Project and homework submission via GitHub
Our course has a GitHub page. Please take a look at https://tulane-math-7360-2021.github.io/ and its source code at https://github.com/tulane-math-7360-2021/tulane-math-7360-2021.github.io. You could check all the development history of this website through the commit history.
Lab sessions
There will be recordings (not many) in the future.
Do need to submit the lab “work” by pushing it to your Git Repo on the course organization.
There will be “solutions” posted (after the following Monday lecture) for future lab sessions (when there are questions).

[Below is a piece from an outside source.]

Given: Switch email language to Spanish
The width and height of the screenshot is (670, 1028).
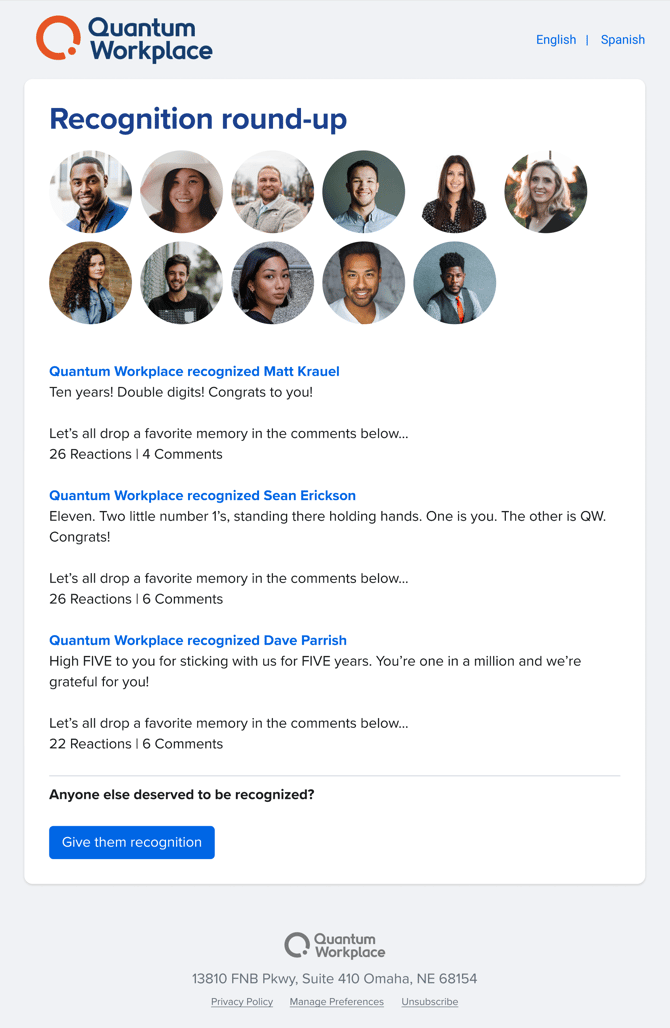Looking at the screenshot, I should pyautogui.click(x=623, y=39).
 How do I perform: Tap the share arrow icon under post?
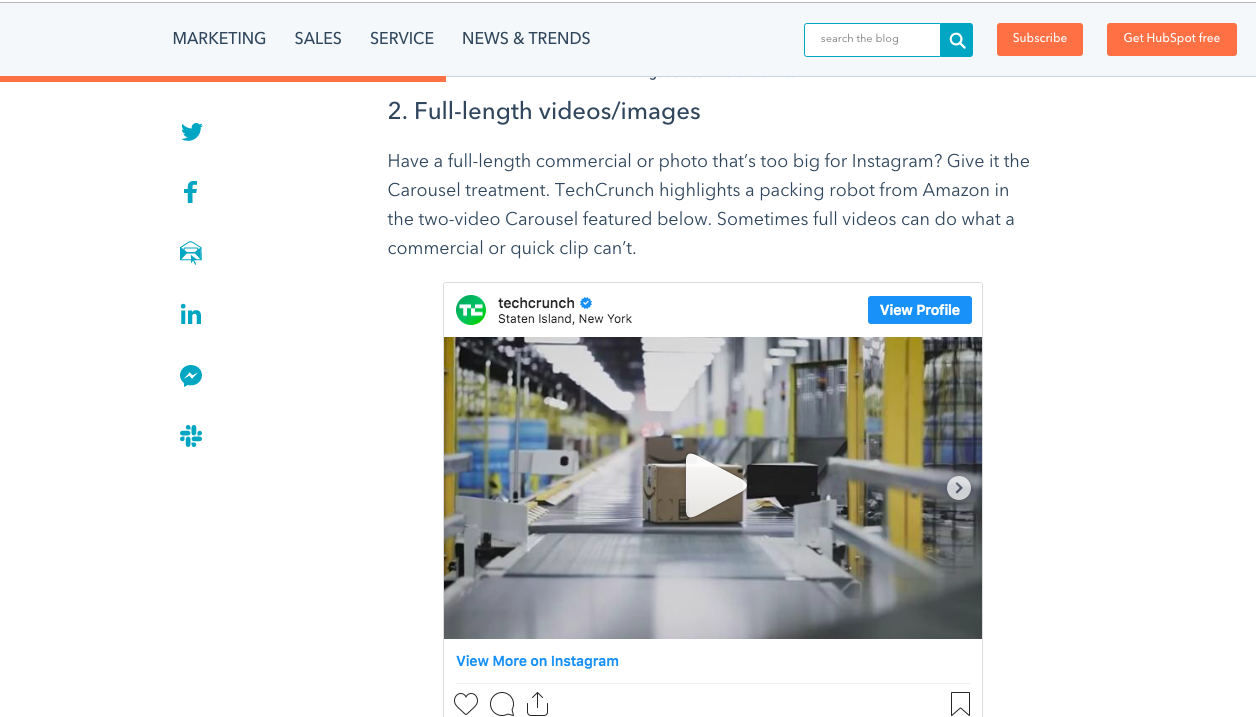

Using R is a course objective
try to use R as much as possible for lab sessions and homework assignments
free to use any language for course project
Homework assignment starts week 2. 1st assignment due on week 4. Expected frequency: one per 2-3 weeks.
Will provide optional reading material on Course Webpage.
Github page contains the most up-to-date materials.
Find a dataset of interest to you.
Turn in a brief one-page description by the end of week 3. (points: 3/30)
Submit a mid-term report (2 - 4 pages, no more than 4 please) by the end of week 12. (points: 7/30)
Present your work to your peers week 15 and 16 (December 3, 6, 8, and 10). (points: 10/30)
Submit a final report (4 - 8 pages, no more than 8 please) by the end of the semester by December 18 (early submissions are encouraged).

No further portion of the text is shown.